Well, shit. All of that sucks. I wanna point and laugh that you are surprised that a rear-engine vehicle with three people in it failed to respond predictably to steering input, when - practically speaking - there was basically zero weight over the front wheels... but I am, quite honestly, talking out my ass with information probably gleaned from a combination of Top Gear, my father, and Elliott, who all hate Porsches with a passion. (Well, except for Hamster.) And, more importantly, I would also be laughing at a potential car wreck involving your lovely wife and angel of a daughter, and even I am not that much of a dick. So let's stick with "diesel spill". The book and the movie? It's shit when you knew that this was the most likely outcome for both projects from Day 1. But getting to the end and seeing them actually turn out that way has got to be defeating. Sorry about that, man. I've always expected you to have success along the lines of Andy Weir, (but without Reddit). Maybe it is still coming down the pike... The same wind that took your MC cover destroyed my RV cover too. Now the side mirrors are sticking out like ears from big gaping holes in the fabric, and a tear along the roof seam will destroy the whole thing the next time we get anything over 15 MPH. There's another $300 to Amazon coming up during the holiday season... Sorry for the shit sandwich, my friend. And... who the fuck drives an HDMI cable through the goddamn wall?!?

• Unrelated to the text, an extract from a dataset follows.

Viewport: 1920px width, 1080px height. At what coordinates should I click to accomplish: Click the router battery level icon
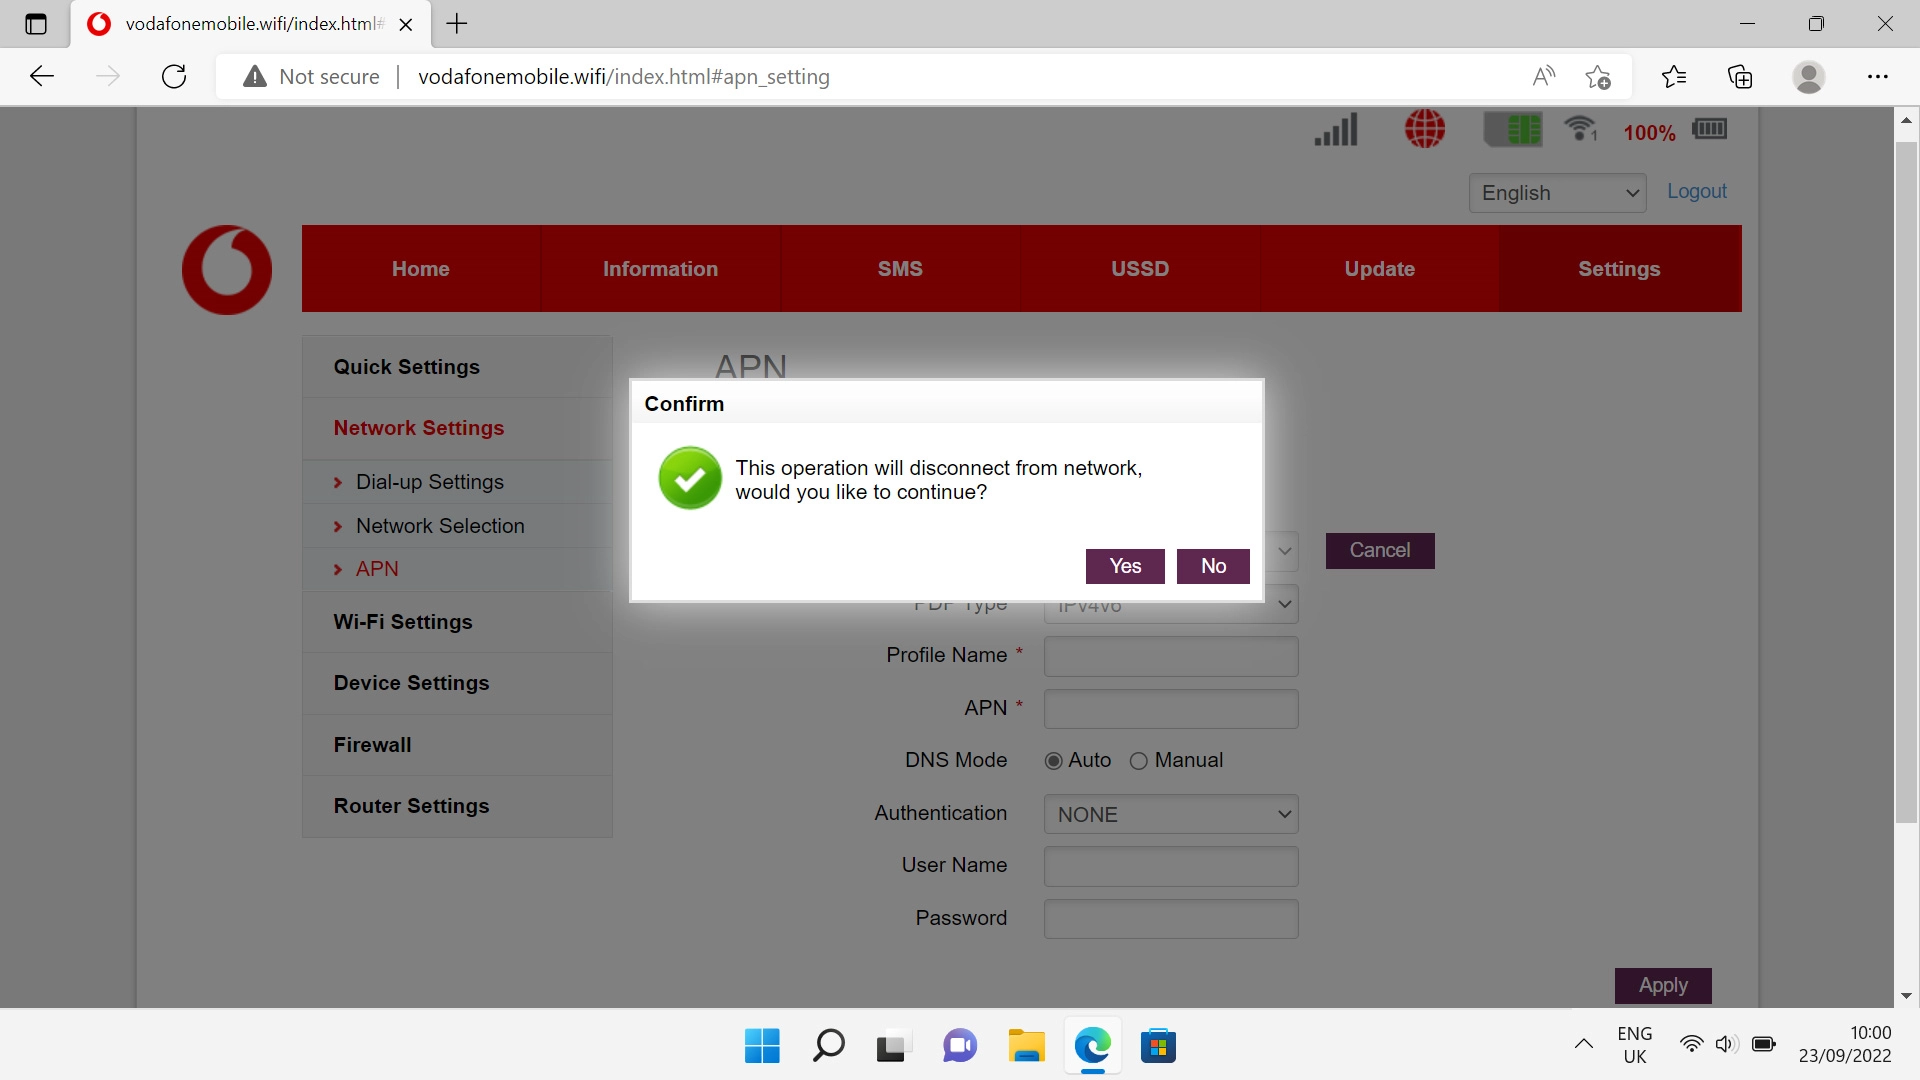[1709, 129]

So from a physics standpoint, there are four wheels on two axles. If there is an engine behind the rear axle and nothing up front, there is a load of - not zero, for sure, but we'll call it "neutral." Put a driver in front and the weight loading is neutral plus driver on the front axle - there is more load on the front axle than there would be with no driver. Obviously, the car is not designed to be driven with no driver. But just as obviously, when you put two extra passengers in, there is more load on the front axle, not less. More than that, the argument is that Porsches spin the rear wheels, not the front, which is exactly what happened, but c'mon. The car weighs 3000 lbs. A woman and a 4yo is the difference between drivability and doom? You went where I did - "well everybody knows that Porsches suck and obviously you're a bad driver if you don't know that." But really? Bad enough that you can get a double pirouette in street conditions at 40mph in 2nd gear? 'cuz I'll bet you could give me the keys to a Corvette and point me towards a skating rink and I'd have a challenging time repeating my performance. And once more with feeling - I drove the damn thing 1500 miles in wet and dry, with a passenger in the front seat (a passenger who outweighs my wife and daughter, I might add). If I can do this at 50mph in the rain with no surprises, I should be able to do this at 40. The book was at a top tier agency, was given over to a top-tier editor of their choosing, was edited to reflect the changes of that editor and then, because of the bullshit rules that have grown up around NaNoWriMo and its ilk, I'm not allowed to contact my agent more often than every twelve weeks. This was not the most likely outcome - until my agent decided not to be an agent, and her boss wasn't as enthusiastic as she was. It's really easy to say "well what else were you expecting" when clearly, I wasn't expecting this.
Sorry. Text-based medium. I agree that the car should not have spun. I also know the reputation of Porsche better than I know the cars themselves. (Hence my equivocation.) And you and I both know that 99.999999% of all books written don't get published, and work done for free is always treated poorly by those we do it for. We know both these things, and yet we still do them. The fact that you started at the 75-meter line in a 100-meter race, and were still eaten by a tiger before you crossed the finish line is just the world sticking in a final fuck you for good measure. And that sucks.